A CROOKED funeral director jailed for stealing money relatives had paid him to bury their loved ones has been back before the court after taking items from a pub he was running.
Serial conman Christopher Westcott was jailed five years ago for stealing cash put aside by the elderly and dying for their burials when he ran Cathedral Funeral Services in Durham.
He also diverted a phone line from a rival undertaker so he could steal business from him.
Following his release from a three-and- a-half -year prison sentence Westcott, 47, turned his hand to the pub trade.
And yesterday he was sentenced at Durham Crown Court for offences of theft.
Westcott admitted the theft of more than £500 of fixtures and fittings from the Travellers Rest pub in Burnopfield, County Durham, which he ran with his partner Andrew Wright-Morrow for a few months in 2010.
Westcott, who now lives in Powlett Street, Darlington, took away £540 worth of gear from the pub in The Leazes, Burnopfield, County Durham, before quitting his job as manager there.
The items he has admitted stealing from Scottish and Newcastle Breweries included bar stools, bench seats, stools, patio doors, pictures of local scenes and a portrait of Colonel James Herbert Porter who refined the recipe for Newcastle Brown Ale.
Katherine Dunn, prosecuting, said a barmaid asked why he was removing items from the pub before leaving, and he told her he was organising a barbecue. She said: “He is clearly a dishonest man who received sentences for dishonesty.”
Ms Dunn said Westcott had been convicted in November 2005 of stealing money from grieving relatives paid to him to bury their elderly loved ones and was jailed the following year.
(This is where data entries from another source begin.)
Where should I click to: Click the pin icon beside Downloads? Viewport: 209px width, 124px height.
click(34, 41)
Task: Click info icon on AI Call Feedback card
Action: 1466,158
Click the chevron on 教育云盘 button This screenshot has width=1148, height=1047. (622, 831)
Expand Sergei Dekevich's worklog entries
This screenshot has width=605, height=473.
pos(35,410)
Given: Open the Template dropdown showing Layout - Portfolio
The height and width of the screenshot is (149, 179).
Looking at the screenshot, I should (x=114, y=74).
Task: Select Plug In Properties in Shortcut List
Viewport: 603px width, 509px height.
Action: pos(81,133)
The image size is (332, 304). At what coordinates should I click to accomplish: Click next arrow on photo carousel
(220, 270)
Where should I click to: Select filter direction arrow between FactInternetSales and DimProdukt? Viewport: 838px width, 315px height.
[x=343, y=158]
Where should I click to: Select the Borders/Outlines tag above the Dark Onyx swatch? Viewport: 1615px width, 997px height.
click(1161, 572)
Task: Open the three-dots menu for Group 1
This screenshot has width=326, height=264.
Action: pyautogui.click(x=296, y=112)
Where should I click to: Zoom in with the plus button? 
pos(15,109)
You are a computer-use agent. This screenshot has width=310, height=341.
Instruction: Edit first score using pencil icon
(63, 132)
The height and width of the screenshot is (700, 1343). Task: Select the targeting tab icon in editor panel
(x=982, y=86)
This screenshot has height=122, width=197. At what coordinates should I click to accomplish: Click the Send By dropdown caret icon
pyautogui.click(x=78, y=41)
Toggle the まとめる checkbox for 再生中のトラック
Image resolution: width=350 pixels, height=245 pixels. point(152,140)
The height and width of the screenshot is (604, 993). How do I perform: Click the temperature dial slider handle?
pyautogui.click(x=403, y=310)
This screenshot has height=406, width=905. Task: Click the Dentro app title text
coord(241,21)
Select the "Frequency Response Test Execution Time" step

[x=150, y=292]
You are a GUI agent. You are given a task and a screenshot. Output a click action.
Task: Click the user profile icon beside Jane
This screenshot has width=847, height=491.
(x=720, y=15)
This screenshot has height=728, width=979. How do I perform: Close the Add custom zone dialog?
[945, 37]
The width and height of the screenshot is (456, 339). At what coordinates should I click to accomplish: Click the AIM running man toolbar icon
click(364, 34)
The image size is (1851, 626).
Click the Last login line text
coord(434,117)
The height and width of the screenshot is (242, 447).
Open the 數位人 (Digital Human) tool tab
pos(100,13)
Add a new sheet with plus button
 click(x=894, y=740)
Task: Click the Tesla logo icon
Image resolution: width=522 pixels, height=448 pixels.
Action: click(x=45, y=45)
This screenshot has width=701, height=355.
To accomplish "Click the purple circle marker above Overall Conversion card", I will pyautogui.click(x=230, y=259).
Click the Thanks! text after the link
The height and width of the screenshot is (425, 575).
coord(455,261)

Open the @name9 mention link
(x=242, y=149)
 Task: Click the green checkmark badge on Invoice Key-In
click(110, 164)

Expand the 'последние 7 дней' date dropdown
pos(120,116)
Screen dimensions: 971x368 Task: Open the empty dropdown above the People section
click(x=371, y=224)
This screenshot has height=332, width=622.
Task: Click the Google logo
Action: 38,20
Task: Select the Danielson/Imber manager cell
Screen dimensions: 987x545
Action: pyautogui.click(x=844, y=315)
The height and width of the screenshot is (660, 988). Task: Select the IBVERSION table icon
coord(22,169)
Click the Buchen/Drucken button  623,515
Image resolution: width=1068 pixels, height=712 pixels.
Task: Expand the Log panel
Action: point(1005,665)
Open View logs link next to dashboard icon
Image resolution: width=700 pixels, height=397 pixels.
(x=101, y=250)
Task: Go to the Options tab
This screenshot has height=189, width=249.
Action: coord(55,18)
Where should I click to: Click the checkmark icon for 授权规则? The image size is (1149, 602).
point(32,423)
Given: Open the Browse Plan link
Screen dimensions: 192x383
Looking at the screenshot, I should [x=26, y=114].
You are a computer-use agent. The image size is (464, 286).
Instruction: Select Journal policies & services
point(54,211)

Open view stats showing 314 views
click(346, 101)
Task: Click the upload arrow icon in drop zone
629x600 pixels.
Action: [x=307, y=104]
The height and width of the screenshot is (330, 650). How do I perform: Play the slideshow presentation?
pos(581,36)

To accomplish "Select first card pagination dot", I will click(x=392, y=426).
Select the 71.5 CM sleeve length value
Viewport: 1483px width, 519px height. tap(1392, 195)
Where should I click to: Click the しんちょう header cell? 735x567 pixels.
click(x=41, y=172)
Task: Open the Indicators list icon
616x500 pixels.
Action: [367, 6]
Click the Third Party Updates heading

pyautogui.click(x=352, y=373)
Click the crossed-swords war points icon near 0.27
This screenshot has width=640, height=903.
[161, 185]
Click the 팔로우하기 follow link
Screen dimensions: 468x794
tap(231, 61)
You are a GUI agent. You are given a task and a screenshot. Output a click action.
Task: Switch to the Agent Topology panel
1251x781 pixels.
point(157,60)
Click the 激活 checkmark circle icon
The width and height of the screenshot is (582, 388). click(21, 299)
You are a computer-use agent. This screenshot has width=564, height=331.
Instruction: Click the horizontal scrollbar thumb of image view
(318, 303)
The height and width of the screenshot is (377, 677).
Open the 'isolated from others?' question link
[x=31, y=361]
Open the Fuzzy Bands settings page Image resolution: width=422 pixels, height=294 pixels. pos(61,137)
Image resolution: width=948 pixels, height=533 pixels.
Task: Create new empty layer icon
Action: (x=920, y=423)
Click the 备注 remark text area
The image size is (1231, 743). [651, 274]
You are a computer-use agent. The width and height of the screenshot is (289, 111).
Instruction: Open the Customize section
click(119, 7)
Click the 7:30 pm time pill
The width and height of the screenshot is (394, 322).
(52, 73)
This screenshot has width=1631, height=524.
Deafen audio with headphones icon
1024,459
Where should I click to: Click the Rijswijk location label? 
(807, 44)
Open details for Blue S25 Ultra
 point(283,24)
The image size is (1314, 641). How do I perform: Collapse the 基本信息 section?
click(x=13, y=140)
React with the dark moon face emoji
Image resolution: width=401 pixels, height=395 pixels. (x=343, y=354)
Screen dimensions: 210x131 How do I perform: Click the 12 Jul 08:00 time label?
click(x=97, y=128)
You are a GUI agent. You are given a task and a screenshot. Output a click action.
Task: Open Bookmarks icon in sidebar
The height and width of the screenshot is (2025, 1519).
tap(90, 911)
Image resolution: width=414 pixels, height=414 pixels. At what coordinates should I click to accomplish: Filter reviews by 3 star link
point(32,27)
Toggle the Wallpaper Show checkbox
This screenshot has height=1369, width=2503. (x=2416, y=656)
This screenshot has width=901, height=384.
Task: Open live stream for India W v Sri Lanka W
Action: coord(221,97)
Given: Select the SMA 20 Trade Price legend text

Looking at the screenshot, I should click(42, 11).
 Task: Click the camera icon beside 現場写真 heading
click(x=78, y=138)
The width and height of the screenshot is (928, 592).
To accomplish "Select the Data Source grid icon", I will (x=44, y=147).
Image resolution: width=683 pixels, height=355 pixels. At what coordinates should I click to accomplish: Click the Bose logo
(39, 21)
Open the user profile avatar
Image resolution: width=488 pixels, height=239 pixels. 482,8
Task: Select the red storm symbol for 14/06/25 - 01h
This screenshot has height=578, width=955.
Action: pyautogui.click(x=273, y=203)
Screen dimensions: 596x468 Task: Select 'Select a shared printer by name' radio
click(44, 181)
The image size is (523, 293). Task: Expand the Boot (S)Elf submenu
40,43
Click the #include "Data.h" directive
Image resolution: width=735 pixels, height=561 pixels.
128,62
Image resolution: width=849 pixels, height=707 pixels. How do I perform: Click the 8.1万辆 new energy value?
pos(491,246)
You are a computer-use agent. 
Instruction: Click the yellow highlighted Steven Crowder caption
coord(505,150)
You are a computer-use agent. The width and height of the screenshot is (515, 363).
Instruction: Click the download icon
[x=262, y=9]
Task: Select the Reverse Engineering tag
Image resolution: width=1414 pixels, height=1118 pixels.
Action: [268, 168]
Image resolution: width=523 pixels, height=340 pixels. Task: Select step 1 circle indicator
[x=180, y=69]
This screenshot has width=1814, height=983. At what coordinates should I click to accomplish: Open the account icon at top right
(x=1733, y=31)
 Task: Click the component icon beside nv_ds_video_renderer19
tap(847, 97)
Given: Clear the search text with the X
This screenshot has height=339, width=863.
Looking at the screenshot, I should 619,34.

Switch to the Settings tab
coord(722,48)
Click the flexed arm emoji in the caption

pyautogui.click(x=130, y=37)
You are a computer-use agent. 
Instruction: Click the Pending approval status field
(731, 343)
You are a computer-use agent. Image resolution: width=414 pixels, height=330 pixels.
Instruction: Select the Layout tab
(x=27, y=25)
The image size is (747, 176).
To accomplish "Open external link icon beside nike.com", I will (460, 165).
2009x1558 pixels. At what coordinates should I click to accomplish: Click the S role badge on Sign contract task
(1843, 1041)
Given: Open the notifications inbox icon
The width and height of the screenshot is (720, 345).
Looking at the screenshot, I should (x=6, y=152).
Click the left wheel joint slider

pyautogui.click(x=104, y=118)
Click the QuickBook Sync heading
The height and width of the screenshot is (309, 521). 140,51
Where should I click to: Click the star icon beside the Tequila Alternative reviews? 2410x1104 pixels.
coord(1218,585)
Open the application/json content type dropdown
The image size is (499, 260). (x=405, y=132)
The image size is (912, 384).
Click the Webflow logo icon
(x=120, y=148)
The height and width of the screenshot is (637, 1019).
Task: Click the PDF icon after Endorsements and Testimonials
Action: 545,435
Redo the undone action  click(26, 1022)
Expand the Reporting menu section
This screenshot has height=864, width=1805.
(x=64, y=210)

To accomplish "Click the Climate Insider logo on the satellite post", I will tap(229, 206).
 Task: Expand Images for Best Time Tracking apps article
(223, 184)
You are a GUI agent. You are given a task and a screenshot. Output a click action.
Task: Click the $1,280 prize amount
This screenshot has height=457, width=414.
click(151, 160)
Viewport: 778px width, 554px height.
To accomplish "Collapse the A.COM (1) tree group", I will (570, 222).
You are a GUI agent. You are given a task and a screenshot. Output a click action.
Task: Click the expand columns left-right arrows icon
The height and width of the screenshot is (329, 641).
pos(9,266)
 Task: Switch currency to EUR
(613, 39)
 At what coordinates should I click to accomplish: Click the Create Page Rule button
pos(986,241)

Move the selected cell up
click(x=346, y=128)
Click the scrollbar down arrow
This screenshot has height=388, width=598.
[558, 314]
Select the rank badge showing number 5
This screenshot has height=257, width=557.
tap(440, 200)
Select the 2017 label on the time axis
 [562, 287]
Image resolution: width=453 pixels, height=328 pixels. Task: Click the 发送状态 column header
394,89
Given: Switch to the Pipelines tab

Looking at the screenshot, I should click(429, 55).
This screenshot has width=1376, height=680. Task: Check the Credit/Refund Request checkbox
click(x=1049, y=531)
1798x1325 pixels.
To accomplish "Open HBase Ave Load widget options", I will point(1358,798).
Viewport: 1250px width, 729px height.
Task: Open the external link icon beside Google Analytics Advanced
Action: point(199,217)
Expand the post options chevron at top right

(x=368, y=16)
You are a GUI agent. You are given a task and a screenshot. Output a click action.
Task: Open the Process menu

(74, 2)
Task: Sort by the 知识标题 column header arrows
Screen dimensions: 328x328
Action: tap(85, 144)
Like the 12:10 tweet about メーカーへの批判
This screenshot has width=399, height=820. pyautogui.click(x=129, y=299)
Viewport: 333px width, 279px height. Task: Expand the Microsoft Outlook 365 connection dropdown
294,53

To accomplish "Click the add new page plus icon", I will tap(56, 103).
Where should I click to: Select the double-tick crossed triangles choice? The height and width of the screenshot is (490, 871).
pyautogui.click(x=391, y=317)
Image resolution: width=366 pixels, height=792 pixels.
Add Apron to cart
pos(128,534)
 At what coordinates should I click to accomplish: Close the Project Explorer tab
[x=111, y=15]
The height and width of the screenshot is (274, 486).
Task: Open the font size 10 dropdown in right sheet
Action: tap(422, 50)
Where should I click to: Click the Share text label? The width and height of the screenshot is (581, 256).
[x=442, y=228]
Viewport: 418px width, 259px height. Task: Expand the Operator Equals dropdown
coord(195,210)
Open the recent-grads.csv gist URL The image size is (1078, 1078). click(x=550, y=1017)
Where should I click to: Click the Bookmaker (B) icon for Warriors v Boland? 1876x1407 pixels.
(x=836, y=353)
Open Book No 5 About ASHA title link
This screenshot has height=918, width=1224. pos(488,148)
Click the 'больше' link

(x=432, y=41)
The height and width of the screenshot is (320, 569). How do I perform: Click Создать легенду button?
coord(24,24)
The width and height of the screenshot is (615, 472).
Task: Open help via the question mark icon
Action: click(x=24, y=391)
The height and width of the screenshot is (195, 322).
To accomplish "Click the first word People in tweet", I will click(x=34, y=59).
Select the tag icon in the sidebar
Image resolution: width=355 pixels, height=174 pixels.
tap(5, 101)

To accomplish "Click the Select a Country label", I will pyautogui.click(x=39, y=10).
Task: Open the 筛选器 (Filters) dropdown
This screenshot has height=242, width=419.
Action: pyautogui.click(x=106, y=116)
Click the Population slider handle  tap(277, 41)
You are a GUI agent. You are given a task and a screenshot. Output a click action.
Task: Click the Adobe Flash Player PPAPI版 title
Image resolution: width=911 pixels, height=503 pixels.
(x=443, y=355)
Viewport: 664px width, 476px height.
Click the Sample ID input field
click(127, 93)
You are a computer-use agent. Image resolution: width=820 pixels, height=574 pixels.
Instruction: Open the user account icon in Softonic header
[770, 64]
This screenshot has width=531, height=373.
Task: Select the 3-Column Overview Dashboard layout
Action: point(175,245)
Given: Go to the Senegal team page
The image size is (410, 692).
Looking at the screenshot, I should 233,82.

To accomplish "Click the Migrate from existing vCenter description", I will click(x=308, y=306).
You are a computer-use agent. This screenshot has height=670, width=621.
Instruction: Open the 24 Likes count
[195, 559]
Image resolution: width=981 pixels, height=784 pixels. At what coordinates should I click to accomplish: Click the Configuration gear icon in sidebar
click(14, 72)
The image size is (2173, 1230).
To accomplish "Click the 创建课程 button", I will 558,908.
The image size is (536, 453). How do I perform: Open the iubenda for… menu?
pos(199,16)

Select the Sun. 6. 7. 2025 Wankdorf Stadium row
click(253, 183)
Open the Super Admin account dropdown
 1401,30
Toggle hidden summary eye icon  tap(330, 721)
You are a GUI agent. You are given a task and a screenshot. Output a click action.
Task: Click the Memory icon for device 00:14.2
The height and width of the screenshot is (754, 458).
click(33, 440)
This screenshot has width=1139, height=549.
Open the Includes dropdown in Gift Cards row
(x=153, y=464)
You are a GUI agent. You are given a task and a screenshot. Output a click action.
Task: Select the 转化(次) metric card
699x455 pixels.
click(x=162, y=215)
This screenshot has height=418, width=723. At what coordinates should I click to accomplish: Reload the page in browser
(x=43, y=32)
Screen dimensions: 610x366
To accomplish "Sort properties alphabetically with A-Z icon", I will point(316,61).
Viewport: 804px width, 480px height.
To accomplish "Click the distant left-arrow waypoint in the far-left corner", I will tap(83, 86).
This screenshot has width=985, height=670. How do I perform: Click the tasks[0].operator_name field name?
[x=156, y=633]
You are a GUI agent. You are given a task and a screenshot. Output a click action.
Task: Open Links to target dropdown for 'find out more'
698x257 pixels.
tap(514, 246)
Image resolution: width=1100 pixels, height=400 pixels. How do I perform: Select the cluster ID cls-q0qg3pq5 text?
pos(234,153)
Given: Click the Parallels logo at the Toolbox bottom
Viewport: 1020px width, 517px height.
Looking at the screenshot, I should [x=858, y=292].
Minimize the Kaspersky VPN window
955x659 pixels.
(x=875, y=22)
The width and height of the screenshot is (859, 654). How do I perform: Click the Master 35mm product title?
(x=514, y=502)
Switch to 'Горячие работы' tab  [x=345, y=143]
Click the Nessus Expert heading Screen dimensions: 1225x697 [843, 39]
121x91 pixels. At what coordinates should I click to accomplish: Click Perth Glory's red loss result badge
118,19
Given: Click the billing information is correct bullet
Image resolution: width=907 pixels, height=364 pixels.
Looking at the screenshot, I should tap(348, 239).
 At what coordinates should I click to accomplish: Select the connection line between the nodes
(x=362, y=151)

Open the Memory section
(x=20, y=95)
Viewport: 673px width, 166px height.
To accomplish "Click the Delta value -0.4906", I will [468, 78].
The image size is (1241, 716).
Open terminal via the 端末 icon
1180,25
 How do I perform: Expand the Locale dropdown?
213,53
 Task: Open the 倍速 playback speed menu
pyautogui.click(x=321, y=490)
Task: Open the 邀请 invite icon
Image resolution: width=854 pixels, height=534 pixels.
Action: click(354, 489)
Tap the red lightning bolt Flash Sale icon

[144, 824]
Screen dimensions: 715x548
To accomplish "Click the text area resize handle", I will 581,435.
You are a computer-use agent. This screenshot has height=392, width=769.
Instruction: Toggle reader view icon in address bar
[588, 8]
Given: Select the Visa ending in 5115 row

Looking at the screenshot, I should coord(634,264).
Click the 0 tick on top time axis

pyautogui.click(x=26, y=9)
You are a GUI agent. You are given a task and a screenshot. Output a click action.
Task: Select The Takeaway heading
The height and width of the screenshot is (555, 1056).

He had been operating Cathedral Funeral Services in Front Street, Framwellgate Moor, Durham, and advertised the firm as “a Christian organisation firmly believing in giving our best to our clients”.
But instead Westcott pocketed the cash. The sums involved ranged from between £1,125 and £1,695 which was taken from customers pre-paying by instalments for the funerals of their elderly relatives.
He has a long history of dishonesty. The conman was given a six-month jail term at Newcastle Crown Court in April, 1989, for four counts each of theft and obtaining by deception. He asked for 58 similar offences to be taken into consideration.
In August 2003, Gateshead magistrates fined him £1,200, with an order to pay £118 costs, for attempting to obtain by deception.
He was convicted at Durham Crown Court in 2003 for defrauding a former business partner in the funeral service, by setting up on his own and having that man’s phone calls diverted to Cathedral Funeral Services.
When clients asked to speak to his former partner, whom they believed they were calling, Westcott told them he was no longer in the funeral business and had instead gone to Spain to drive buses.
On that occasion he was given a 160-hour community punishment order and ordered to pay £595 compensation for two counts of obtaining by deception.
Yesterday Recorder Martin Bethel, presiding at Durham Crown Court, told Westcott: “You have a bad record for offences of dishonesty and I am reluctant to let you go scot free. This offence is another blip on your record.”
But he spared him jail after his barrister, Andrew Findlay, said he had promised to pay back all the money he had stolen from the brewery. Instead he was sentenced to a six-month community order with six months’ supervision.